The responsibility that comes with speaking to almost a million people every week is one that Kaya FM managing director Greg Maloka takes very seriously, especially in a society where there’s a vacuum of information. ‘Kaya FM’s business model is based on being a voice for the listener and supplying the intel they need to make the right decisions,’ he says.

And that’s predicated on building a trust relationship with listeners.

‘We as a business can turn the listener into someone who’s loyal based on our recognition of their needs,’ he explains. ‘We have to understand the audience we’re talking to, what their inner conflicts are and their aspirations. We have to be the go-to person to resolve those inner conflicts. We have to position ourselves as a business that’s able to deliver on or at least drive those ambitions.’

Kaya was, when launched 20 years ago, licensed as a black radio station focused on the black middle class, a market not previously cat- ered for. Even by the time Maloka joined, 10 years ago, ‘Kaya was still very black focused,’ he says. ‘There was a tone of militancy and there was a rejection of everything “old school”, which was what white South Africa had created as a class, as a standard and as a space. There was a sense of intelligent rebellion. That’s where we were as a society at that particular time, and therefore it made sense for the time.’

Maloka, who approaches the Kaya business from the perspective of someone who grew up within those restrictive times, says, ‘Through music, through literature, we knew that something was wrong with our condition, we understood the political impact and we knew we had to get something better, but we also had to deal with the fact that we were socialised a certain way.’

Today, while the business’s core market sits at about 35 years old, there’s engagement with the 24-to-49-year-old bracket and an audience that’s older than 50. As a result, the business has to be, and is, consciously developing its model to create other platforms that ensure appeal across a spectrum of people who serve as important voices for the future of South Africa. It’s time for the station’s strong black middle-class audience to be extended into an inclusive culture that’s not driven by politics, especially the politics of race. It’s about a focus on what any ordinary person wants: the opportunity to work, to earn a living, to live life, to take care of family, and to create a legacy for their children.

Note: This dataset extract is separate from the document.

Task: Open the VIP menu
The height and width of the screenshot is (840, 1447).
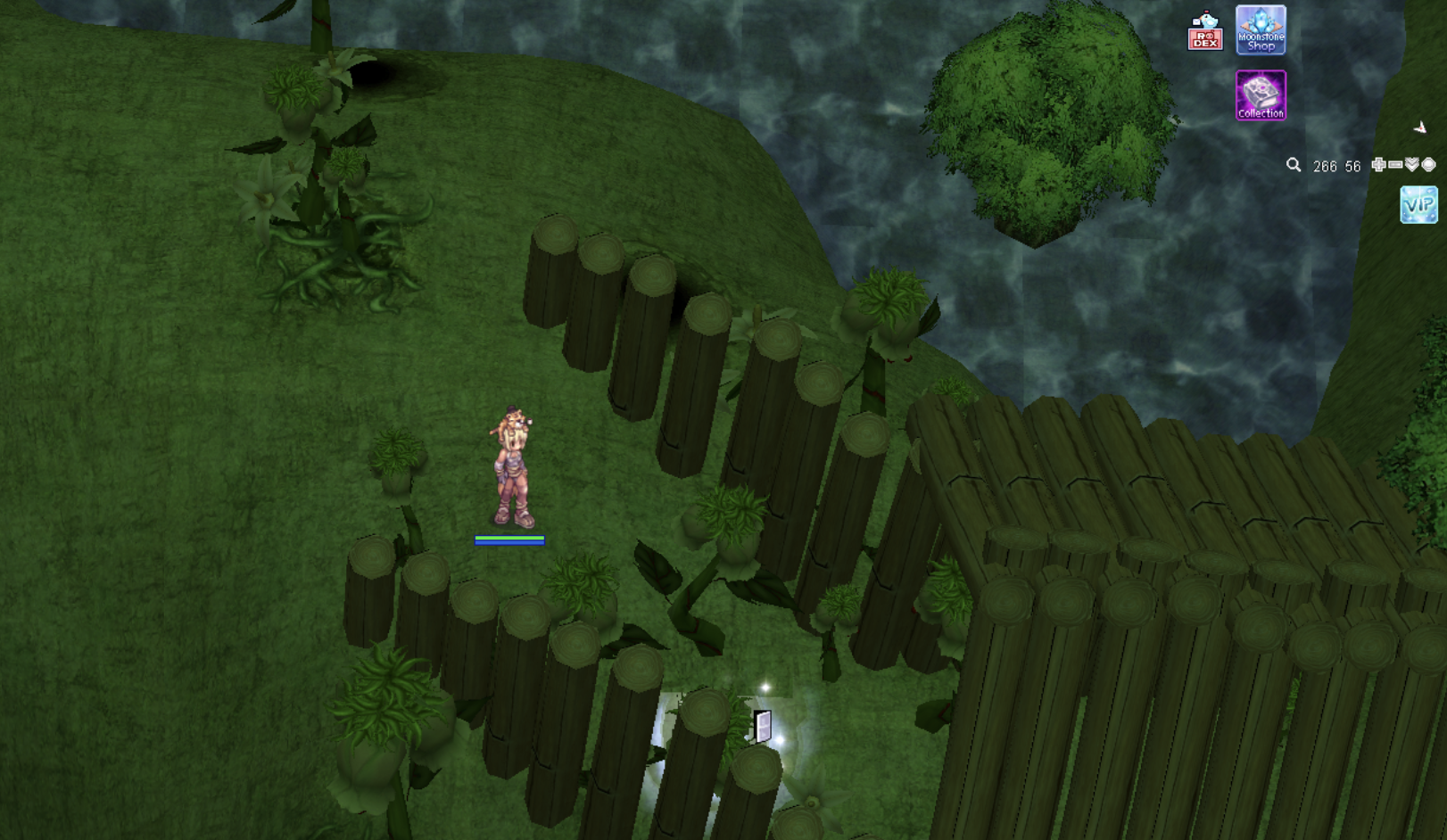Action: click(1418, 205)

One of the ways the station achieves this is shortening the distance between the business and the listener. An example is Kaya Travel. Over the last few years, the business has put together listener trips to destinations such as the French Alps, Bali, Zanzibar and the Victoria Falls in Zimbabwe, meticulously curating each experience.

‘Kaya Travel is our way of getting our people out,’ says Maloka. ‘One of the most important things about travel is how your mind opens when you see the world, when you see other people and when you see how things work in other places. The perspective that it brings to your own life is incredible. We don’t travel not because we don’t want to but because, sometimes, we don’t know how to, we don’t know where to go.’

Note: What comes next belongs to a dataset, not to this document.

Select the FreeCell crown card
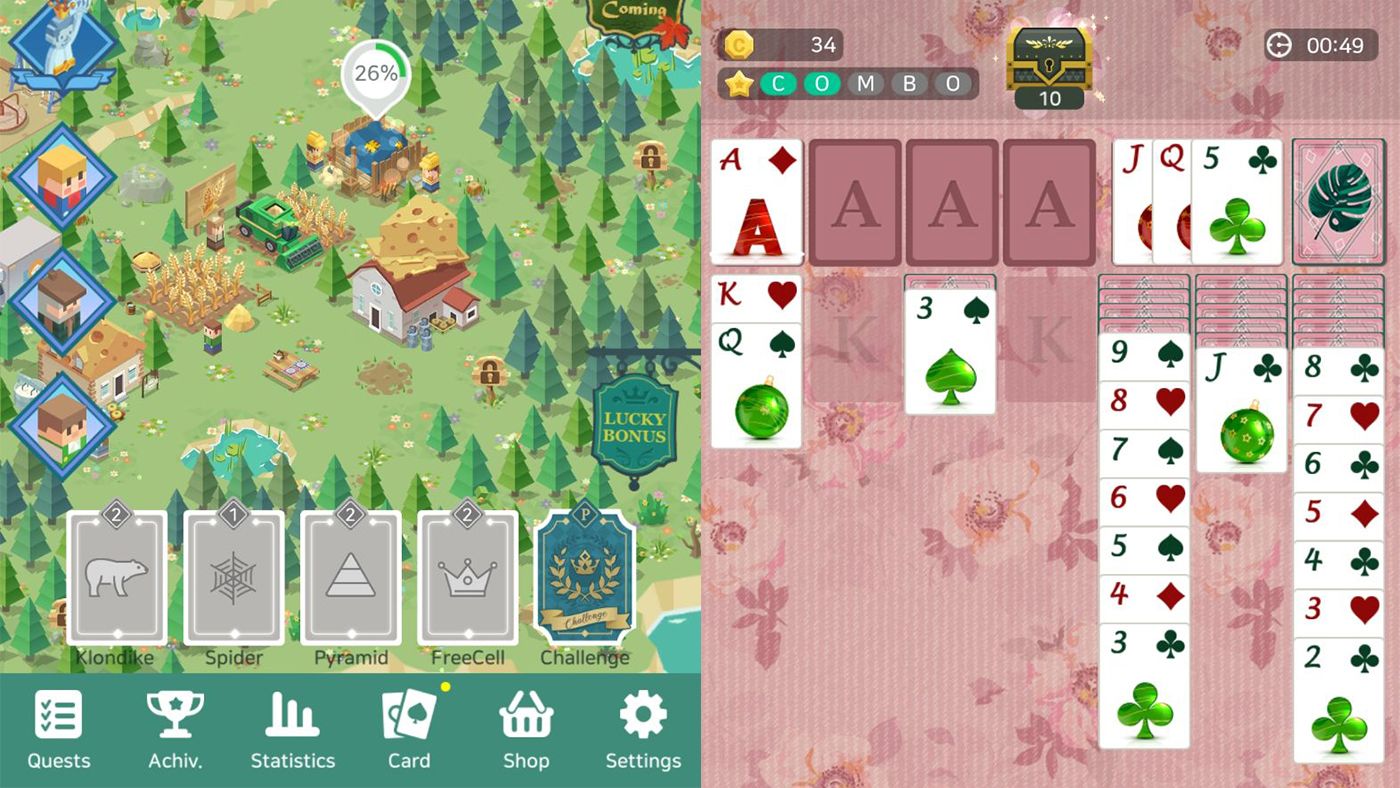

Kaya Travel has been so success- ful that the station is now expanding into Kaya Business Travel.

Challenges remain, Maloka concedes. ‘Our business model has to be sensitive to the fact that South Africa still struggles with finding its own identity. There’s huge disagreement with regards to what that identity is, and that disconnect causes a lot of problems because, historically, business models are based on western principles and western systems. But, by hook or by crook, this country will find its identity, and this identity does not reside in what we see now. People are challenging convention at every turn.’

It’s this that informs Maloka’s approach to the need to create a product that’s not merely a radio station but rather a central organising principle that seeks to change the way Kaya FM’s listeners – also referred to as ‘Afropolitans’ – are socialised and what they’re exposed to. ‘If we’re to grow industry, music, the level of conversation in this country, and the appreciation of certain things that are packaged, positioned and priced correctly for the market, we can only go up,’ Maloka asserts.

Human-centred design, a key concept in product development, marketing and business in general, is at the heart of what Kaya FM has been doing over the years. It’s about being able to curate a person’s life with them, and then reflecting it back to them and allowing them to live that life. As Maloka puts it, ‘Business is about people, and if you’re not clear about the people you’re talking to, and treat them with love and respect, you shouldn’t be in the business of radio.’